• Set problem 1: Translate this sentence from the market recap into Spanish: "The Nasdaq Composite (-1.61%) was the laggard of the group."
== Quoted text
While the Dow Jones Industrial average posted its longest winning streak (13 straight trading sessions) since 1987, mega-cap tech stocks and growth-oriented issues lost a bit of their mojo as investors kept a keen eye on the Q2 earnings season and the Federal Reserve Board’s 25-basis-point interest rate hike during the fund-flows week.

On the domestic equity side of the equation, the Dow (+1.31%) posted the strongest return of the broad-based U.S. indices, followed by the S&P 500 (+0.02%) and the Russell 2000 (-0.23%). The Nasdaq Composite (-1.61%) was the laggard of the group. Overseas, the Shanghai Composite (+1.72%) rose to the top of the leaderboard of the often-followed broad-based international indices, followed by the FTSE 100 (+1.45%) and the Xetra DAX Total Return index (-0.99%). Meanwhile, the Nikkei 225 (-1.24%) posted the largest decline for the flows week.

For the fund-flows week, the Morningstar LSTA U.S. Leveraged Loan Index (+0.16%) outpaced the Bloomberg Municipal Bond Index (+0.03%) and the Bloomberg U.S. Aggregate Bond Index (-0.46%). In anticipation of the Fed hiking its key lending rate at the end of the fund-flows week, the 10-year Treasury yield finished higher, rising 11 basis points (bps)—settling at 3.86%—while the two-year Treasury yield rose eight bps to close out the flows week at 4.82%. The U.S. Treasury yield curve remained inverted, with the two- and 10-year Treasury yield spread (-96 bps) narrowing by three bps for the week. The three-year Treasury yield witnessed the largest rise in yields for the week, jumping 13 bps to 4.47%.

On Thursday, July 20, U.S. stocks finished mostly higher, with the Dow posting its ninth consecutive day of upside performance as investors embraced value stocks while giving a cold shoulder to tech and growth-oriented issues. Tech issues witnessed declines after Netflix (NFLX) released its Q2 earnings report which showed revenue fell short of expectations. Adding to the pain, semiconductor shares took a beating after Taiwan Semiconductor Manufacturing (TSM), while beating Q2 earnings expectations, reported contracting margins and provided downbeat guidance. The 10-year Treasury yield rose 10 bps on the day in anticipation of the Fed hiking its key lending rate later in the flows week.

U.S. stocks ended mixed on Friday, July 21, with the Dow rising for the tenth straight day. Investors prepared for the expiration of $2.3 trillion of U.S.-listed options at the days end, the “special” rebalancing of the Nasdaq 100 index (implemented to ward off concentration risk and was effective on Monday’s open), and for earnings and guidance from mega-cap tech issues in the following week. According to our Refinitiv I/B/E/S team, of the 89 S&P 500 constituents that reported earnings thus far, 73% beat analyst expectations. However, year-over-year Q2 blended earnings growth estimates, excluding the energy sector, came in at negative 2.2%.
====
• Set problem 2: How many lines of the records contain the word "pixels"? Reply with the number alone.
== Record extracts
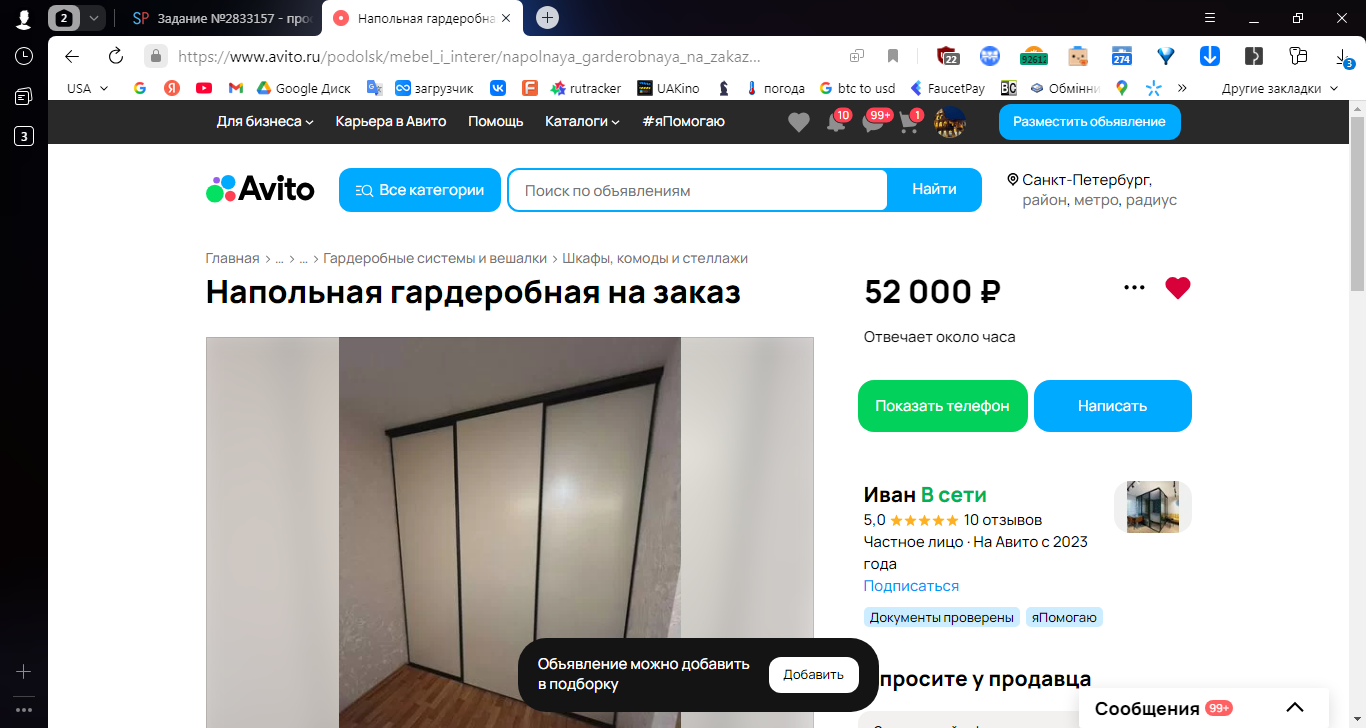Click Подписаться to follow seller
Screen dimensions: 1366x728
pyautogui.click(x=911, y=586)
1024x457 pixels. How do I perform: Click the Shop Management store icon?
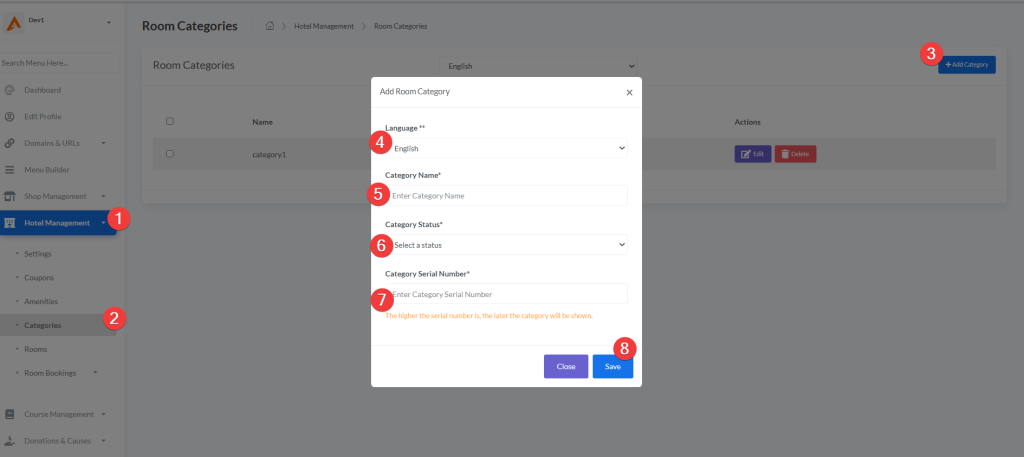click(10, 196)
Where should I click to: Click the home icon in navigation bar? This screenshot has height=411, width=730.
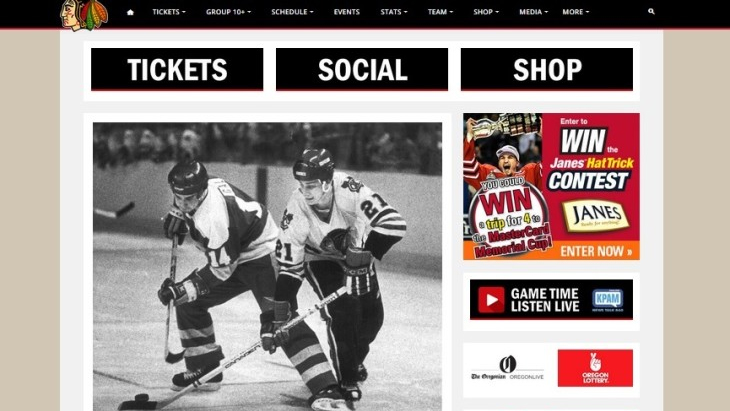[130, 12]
====
== Record extracts
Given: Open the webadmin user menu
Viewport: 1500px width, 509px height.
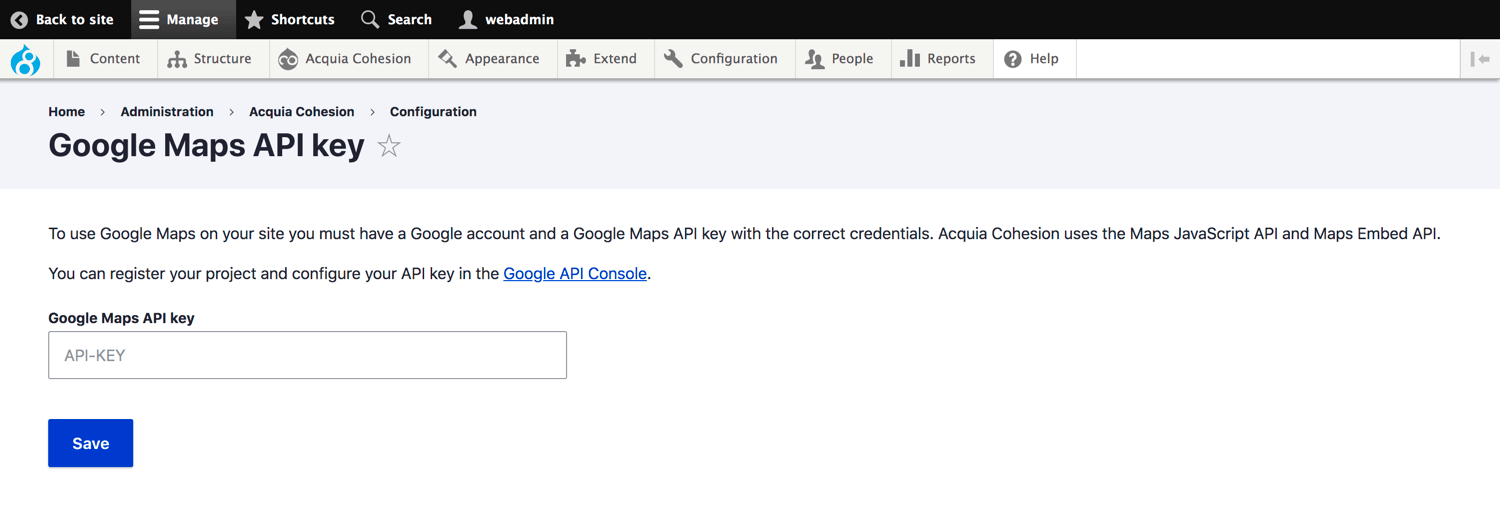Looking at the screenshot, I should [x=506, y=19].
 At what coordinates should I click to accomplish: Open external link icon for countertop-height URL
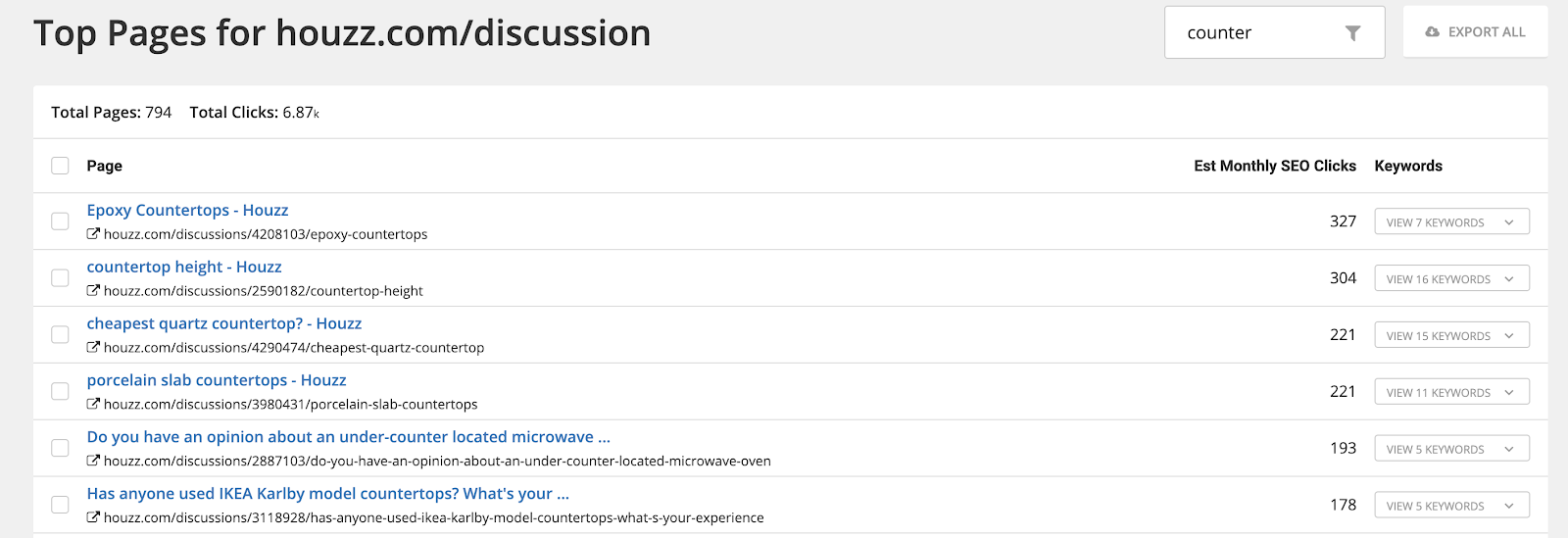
====
== Record extracts
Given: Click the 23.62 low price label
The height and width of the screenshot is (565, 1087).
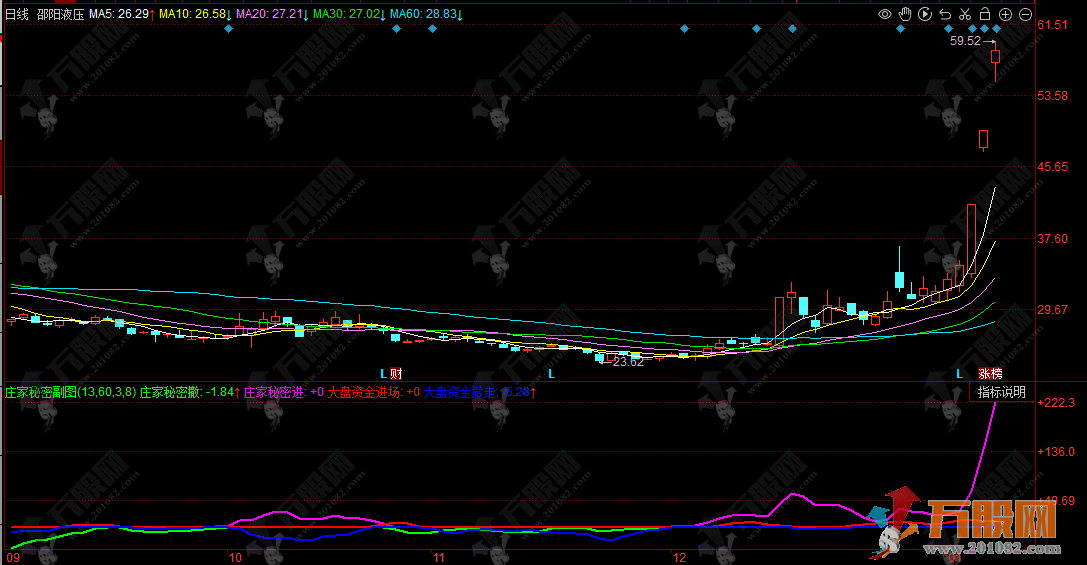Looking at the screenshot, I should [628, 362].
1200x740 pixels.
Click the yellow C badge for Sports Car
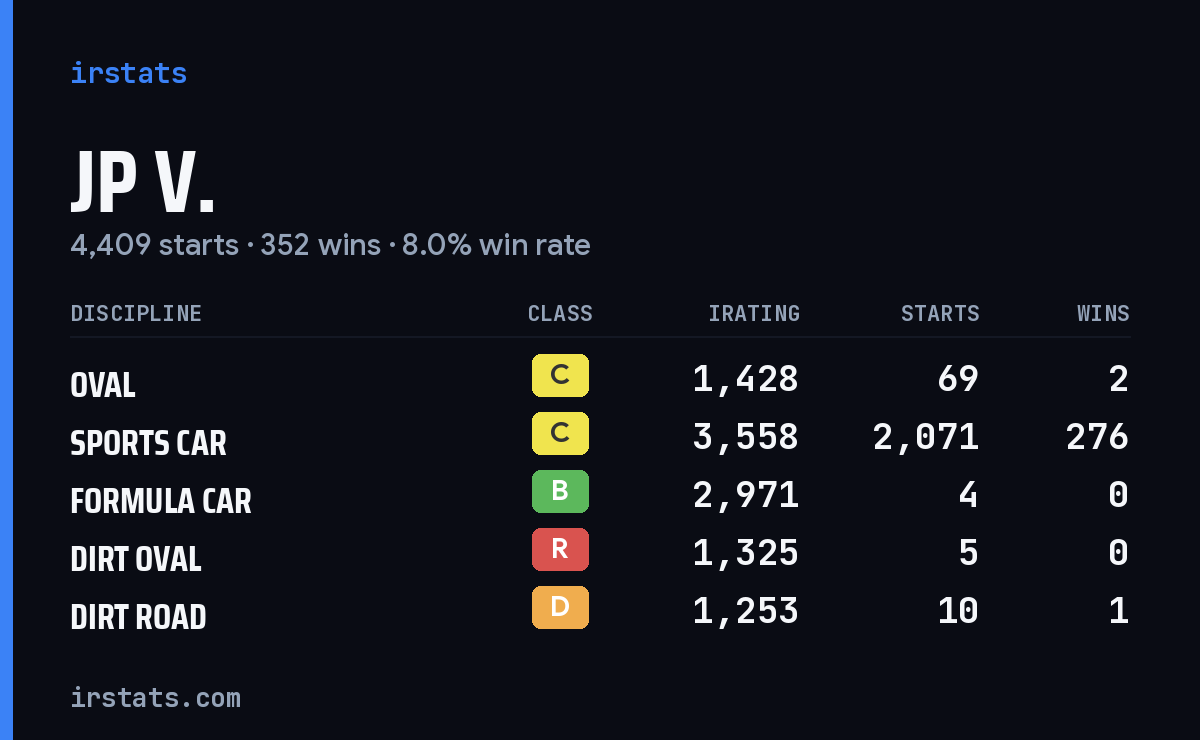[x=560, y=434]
====
• Written reply 1: El Nasdaq Composite (-1,61 %) fue el rezagado del grupo.

• Written reply 2: 2